Login

**Nick** · 21-07-2024, 09:05 AM

(21-07-2024, 08:37 AM)Radio Fixer Wrote: Sorry, my text wasnt clear.

please replace fix with upgrade

Why put this out world wide without trying it small scale first ?

It would have been tested prior to being made public. Screwups like this one mostly happen when humans are involved in the process. The Facebook BGP router configuration debacle is another example - there are many others, some not widely known.

Most modern development cycles will use a continuous integration (CI) methodology where every time any sort of change is made to a development environment (code change, configuration file change etc.) a build is automatically started and if that succeeds then a QA/regression test suite is run and if THAT passes, the build may be accepted for alpha testing with a tame group of users, then beta testing and finally general release. Whenever a new failure mode is identified, a check for that will be added to the test suite. What you're aiming for here is "coverage" - the automated and other tests should test EVERYTHING, i.e. 100% coverage, however this is an unreachable ideal - all you can do is try to get as close as you can to 100% and treat the test suite as a live project in itself. Many organisations will have a completely separate QA team to create the test suites as developers are often considered "too close" to the code and may be subject to unconscious bias (assumptions) when creating tests.
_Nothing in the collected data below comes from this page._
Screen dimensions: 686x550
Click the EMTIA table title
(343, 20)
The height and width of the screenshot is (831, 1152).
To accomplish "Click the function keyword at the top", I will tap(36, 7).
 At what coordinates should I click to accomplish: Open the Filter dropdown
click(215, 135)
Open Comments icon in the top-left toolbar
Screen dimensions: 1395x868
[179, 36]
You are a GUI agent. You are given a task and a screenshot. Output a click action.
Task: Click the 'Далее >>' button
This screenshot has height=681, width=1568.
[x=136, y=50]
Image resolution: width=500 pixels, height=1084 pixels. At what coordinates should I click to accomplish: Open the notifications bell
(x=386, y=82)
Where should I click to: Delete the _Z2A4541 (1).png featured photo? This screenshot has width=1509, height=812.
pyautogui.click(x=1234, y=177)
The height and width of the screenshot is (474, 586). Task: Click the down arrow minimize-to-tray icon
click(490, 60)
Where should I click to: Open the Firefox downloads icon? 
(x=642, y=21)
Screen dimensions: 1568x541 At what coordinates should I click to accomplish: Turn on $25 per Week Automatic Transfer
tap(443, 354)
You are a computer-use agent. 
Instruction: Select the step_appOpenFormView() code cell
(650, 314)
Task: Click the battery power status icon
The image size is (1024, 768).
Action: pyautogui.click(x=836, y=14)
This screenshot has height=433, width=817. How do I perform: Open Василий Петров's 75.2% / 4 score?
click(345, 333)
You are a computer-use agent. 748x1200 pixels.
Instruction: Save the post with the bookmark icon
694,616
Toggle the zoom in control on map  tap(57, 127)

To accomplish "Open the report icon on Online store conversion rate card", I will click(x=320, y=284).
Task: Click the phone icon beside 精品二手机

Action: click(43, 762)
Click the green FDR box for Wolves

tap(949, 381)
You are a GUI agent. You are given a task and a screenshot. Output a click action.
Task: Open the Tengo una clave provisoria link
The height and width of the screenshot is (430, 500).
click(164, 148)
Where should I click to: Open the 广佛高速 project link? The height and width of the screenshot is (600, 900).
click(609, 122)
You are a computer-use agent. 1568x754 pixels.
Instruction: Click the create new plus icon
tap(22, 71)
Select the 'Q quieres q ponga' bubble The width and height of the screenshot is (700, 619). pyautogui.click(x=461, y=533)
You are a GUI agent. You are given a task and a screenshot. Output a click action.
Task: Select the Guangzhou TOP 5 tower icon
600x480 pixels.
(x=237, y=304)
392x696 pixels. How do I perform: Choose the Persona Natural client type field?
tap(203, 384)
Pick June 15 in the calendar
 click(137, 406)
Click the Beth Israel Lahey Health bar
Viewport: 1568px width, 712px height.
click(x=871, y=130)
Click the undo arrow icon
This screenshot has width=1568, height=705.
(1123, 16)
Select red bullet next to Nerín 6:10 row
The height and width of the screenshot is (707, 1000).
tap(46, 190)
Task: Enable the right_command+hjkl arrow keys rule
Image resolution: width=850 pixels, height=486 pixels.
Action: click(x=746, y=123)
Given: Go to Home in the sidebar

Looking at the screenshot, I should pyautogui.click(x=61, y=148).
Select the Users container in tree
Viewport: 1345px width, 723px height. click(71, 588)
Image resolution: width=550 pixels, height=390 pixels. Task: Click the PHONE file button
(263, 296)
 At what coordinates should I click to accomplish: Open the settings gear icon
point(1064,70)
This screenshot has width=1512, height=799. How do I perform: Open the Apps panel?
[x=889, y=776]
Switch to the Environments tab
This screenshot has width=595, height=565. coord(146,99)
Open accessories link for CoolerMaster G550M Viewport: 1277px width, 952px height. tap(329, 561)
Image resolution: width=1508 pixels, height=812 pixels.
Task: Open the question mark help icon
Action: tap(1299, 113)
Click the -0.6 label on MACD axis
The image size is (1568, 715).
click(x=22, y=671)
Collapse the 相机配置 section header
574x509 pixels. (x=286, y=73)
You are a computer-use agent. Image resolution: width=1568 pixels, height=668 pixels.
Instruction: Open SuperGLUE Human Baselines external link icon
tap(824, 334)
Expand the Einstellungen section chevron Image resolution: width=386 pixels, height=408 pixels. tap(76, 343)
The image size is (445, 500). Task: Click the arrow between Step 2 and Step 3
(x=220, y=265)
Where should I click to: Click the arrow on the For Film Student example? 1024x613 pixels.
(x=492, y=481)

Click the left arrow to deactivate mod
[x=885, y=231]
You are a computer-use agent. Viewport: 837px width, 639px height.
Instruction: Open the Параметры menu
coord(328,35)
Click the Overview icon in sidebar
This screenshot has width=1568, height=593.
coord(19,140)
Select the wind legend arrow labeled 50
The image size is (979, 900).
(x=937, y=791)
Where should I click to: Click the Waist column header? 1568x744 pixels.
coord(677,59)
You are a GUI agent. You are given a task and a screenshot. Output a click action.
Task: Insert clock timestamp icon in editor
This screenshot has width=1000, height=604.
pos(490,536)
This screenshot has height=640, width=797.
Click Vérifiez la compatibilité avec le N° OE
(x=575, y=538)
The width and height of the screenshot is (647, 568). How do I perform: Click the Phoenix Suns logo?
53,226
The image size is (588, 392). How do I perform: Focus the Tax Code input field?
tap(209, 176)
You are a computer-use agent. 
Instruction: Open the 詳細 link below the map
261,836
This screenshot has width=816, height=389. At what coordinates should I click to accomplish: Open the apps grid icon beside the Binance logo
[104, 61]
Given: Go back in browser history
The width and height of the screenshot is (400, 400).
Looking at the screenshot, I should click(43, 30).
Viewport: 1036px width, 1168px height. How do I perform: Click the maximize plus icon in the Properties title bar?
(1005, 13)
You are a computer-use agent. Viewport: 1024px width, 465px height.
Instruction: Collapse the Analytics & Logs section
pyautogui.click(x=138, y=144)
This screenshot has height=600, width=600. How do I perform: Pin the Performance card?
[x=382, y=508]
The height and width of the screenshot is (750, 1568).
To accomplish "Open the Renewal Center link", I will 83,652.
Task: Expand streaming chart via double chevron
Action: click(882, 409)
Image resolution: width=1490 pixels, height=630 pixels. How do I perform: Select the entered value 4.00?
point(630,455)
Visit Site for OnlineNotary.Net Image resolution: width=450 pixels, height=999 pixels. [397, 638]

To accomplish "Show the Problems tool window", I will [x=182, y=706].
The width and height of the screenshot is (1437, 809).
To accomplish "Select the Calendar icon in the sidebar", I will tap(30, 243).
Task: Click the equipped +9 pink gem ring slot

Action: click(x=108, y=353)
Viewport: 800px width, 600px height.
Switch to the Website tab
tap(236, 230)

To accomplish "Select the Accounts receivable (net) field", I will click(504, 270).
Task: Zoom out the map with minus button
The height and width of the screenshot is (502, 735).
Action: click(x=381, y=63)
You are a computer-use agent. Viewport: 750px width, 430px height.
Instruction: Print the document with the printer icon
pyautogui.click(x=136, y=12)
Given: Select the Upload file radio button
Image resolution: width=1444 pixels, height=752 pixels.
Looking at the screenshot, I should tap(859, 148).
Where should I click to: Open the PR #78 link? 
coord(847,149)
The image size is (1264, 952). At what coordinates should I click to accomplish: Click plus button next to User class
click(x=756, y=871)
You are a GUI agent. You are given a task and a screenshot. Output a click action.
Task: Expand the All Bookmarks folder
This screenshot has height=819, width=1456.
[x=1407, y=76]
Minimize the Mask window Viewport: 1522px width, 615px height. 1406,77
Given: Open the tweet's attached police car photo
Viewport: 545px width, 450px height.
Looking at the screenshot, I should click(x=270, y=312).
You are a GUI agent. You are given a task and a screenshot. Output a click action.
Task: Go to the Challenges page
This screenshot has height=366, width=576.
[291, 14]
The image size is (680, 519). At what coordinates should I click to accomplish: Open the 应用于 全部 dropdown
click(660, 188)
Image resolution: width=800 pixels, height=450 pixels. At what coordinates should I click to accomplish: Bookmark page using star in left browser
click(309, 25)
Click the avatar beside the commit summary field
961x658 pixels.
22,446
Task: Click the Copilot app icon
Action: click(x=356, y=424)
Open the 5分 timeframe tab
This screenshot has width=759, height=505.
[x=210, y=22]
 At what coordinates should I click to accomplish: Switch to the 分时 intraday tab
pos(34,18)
If you fail at any point, the cycle restarts.

It may be that this issue snuck through as it exposed a flaw not seen before and the test suite didn't catch it. Over the years teams I've run have mostly used the Atlassian tool suite to manage most of this, particularly Jira, Bamboo, Crucible & Confluence plus other tools e.g. SmartBear TestComplete which integrate with the Atlassian tools.

Many vendors with large user bases have release "channels". The "stable" channel will be what 99.9% of all users and production systems are on and they will only get updates when everybody else upstream (CI, alpha, beta etc. see below) is happy. There are sometimes "feature" channels which if you are on will allow you to get early access (at your own risk) to new functionality, then there are "alpha" and "beta" channels to which you generally have to apply to the vendor in order to be accepted (they will only want tame & qualified folk with the right infrastructure on those channels and they will have to sign NDAs etc.). Note that there are no set names for these channels and each vendor might use a different name, but you get the idea.

This whole process is called "release management" and is where CrowdStrike failed so spectacularly.

Many end-user organisations will have all their product infrastructure on the "stable" channel but will have test environments which might be on "feature", "alpha" or "beta" etc. or even on "stable" to do their own testing before "stable" is rolled out to the production systems. The more testing you do as a end-user, the more people & infrastructure you need and the more expensive your IT costs. I've been lucky in working in the financial world in various countries - money for this stuff is generally not an issue as the consequences of downtime is generally more costly. There is a law of diminishing returns though, so there have to be constraints on testing - time, money, resources, business pressures etc.

There's a fundamental tenet for most organisations: "If it ain't broke, don't fix it", so many software updates may be skipped if the release notes don't indicate something in the release that is of benefit to the organisation, e.g. a fix to a bug they've seen, or introducing a new feature that is needed.

The problem with cybersecurity is that the environment changes very very quickly - hourly or faster - so to keep on top of new threats, updates to production environments have to be issued VERY frequently, often daily or even intra-day. This makes pre-stable-release testing an interesting challenge as the time window to get stuff 100% right is small and with that sort of pressure, mistakes can happen.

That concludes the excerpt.